Why should a programmer be considered for a business analysis role?
Programmers with excellent communication skills know many of a company’s systems and can articulate the pros and cons to several business questions such as whether to build or buy a solution or product, as well as integration efforts needed with regard to Third Party tools. This pool of talent can also help allocate development resources based on their years of experience. After all, these are the same individuals who in the past, have fulfilled the request of many users for various applications and products and some have been the programmers who pulled at their hair and mad-typed their way well into midnight to force a fit when a vendor application or product did not seamlessly fit the organization’s architecture. Rely on their knowledge and background. Grow them in the analysis role and you will not only have a happier employee, but a well-rounded and valuable asset on your team.
Why should a Business Analyst be considered for a Project Management, Management Analyst, or any other Analyst role?

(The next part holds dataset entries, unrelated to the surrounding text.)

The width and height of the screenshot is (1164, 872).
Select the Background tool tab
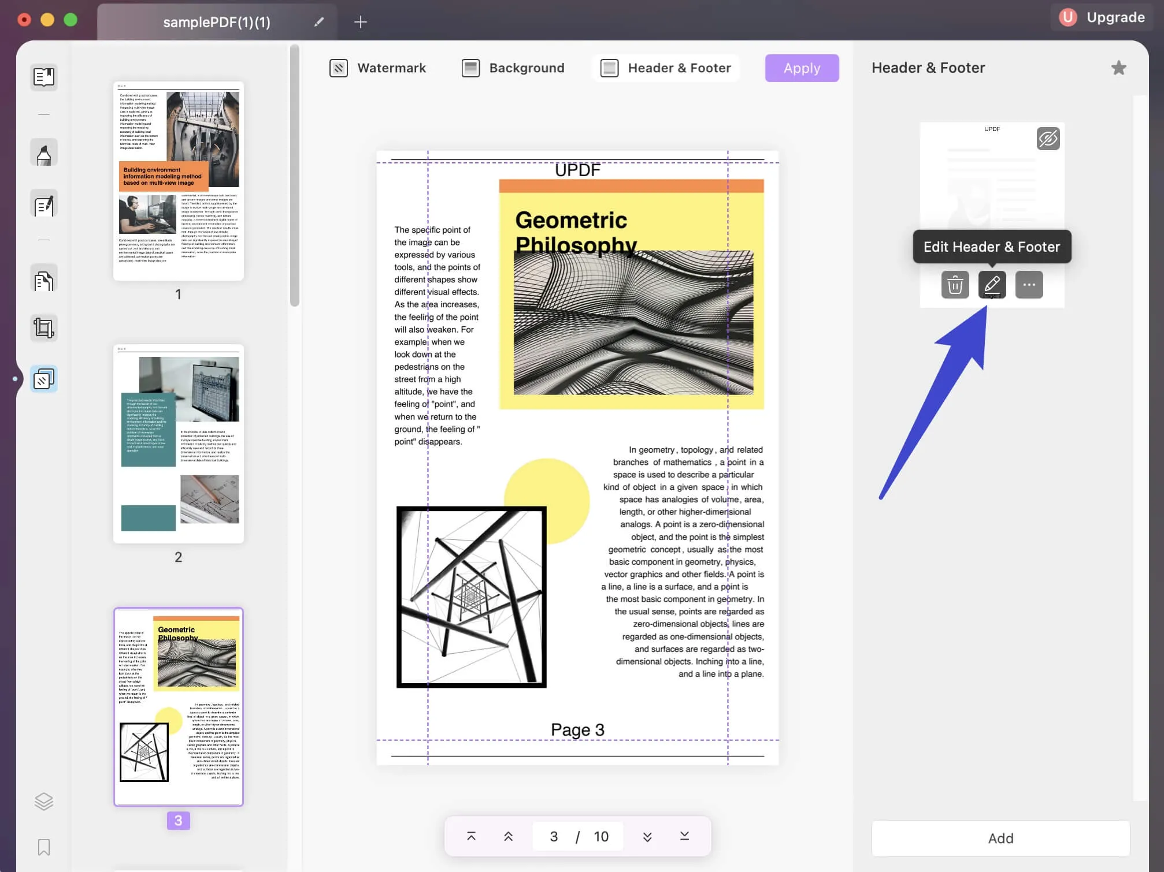click(x=527, y=67)
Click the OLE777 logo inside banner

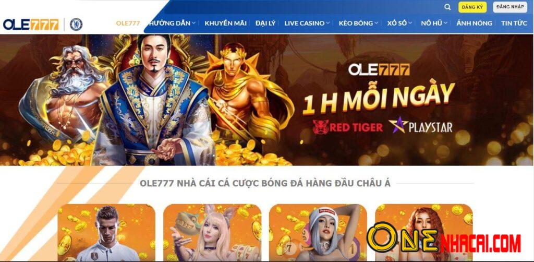pyautogui.click(x=379, y=70)
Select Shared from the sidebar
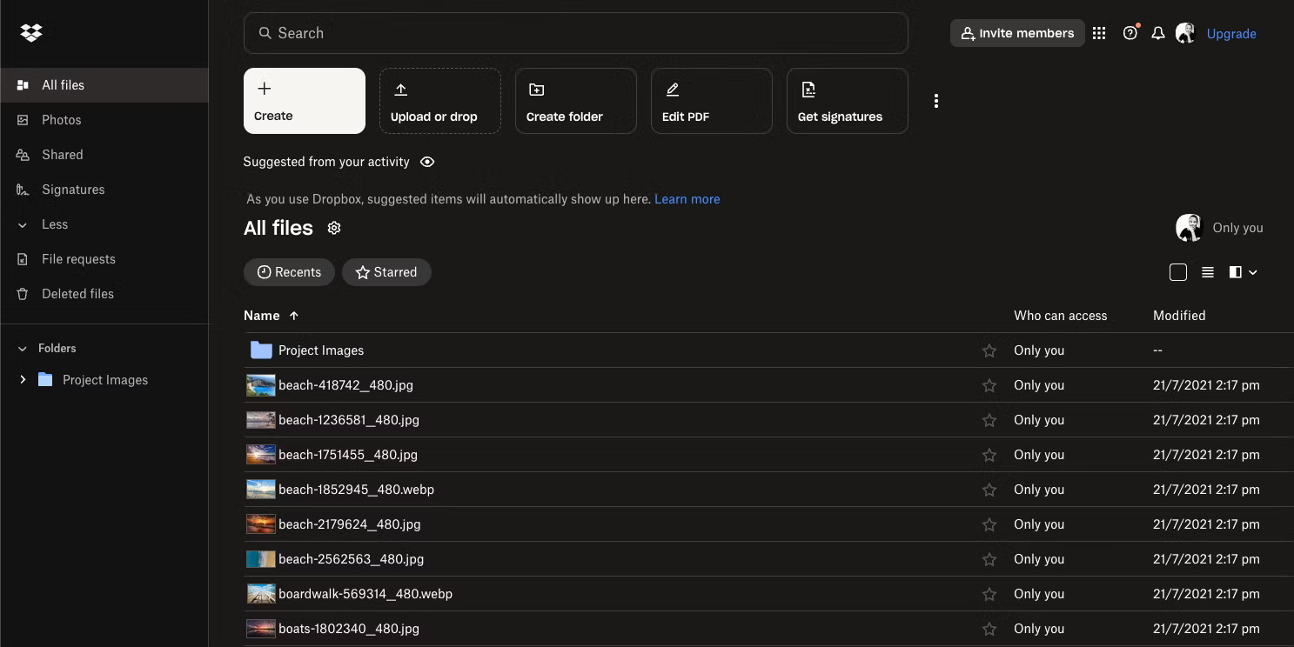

Let’s think about the core aspects of a Business Analyst or Business Systems Analyst role. A successful Business Analyst fosters mutually beneficial relationships between multiple facets of an organization, envisions applications and products in full use at the end stage of the process even when it’s just a twinkle in the business owner’s eyes. A successful analyst is astute when it comes to his/her customers’ needs, processes, obstacles and aspirations for a particular department/team. Additionally, this person is skilled in finding ways to minimize or eradicate wasteful processes and can often see the “big picture” of where an organization wants to, or needs to go. After all, they have racked up hordes of details on efficiency and process during the years of crafting “To Be” process flows, mapping out user needs and experiences through user stories, scenarios, and usability studies. This is a skill set that not only a project team with a specific set of deliverables can employ business offices such as a project management office, strategic planning or research and accountability offices will benefit as well. After all, who best to draw up that Cost Benefit Analysis, Gap Analysis or ROI when planning to take on, or expand business? Business leaders no longer need to rely solely on current team members who are thrown into the role of business owner, sometimes begrudgingly, when someone with proven experience as a successful analyst will excel in such a role.
At a senior level, a Business Analyst exudes confidence and calmness during chaotic processes as the analyst role requires patience and the ability to wade through the muck and mire to get to the root cause of an issue, system change, or process overhaul. So, if you are looking for the next big thinker or architect to pull together a team that will plan out your organization’s next big thing, or need that creative thinker who can energize and encourage work teams, don’t hesitate to take a look at, and consider that experienced Business Analyst!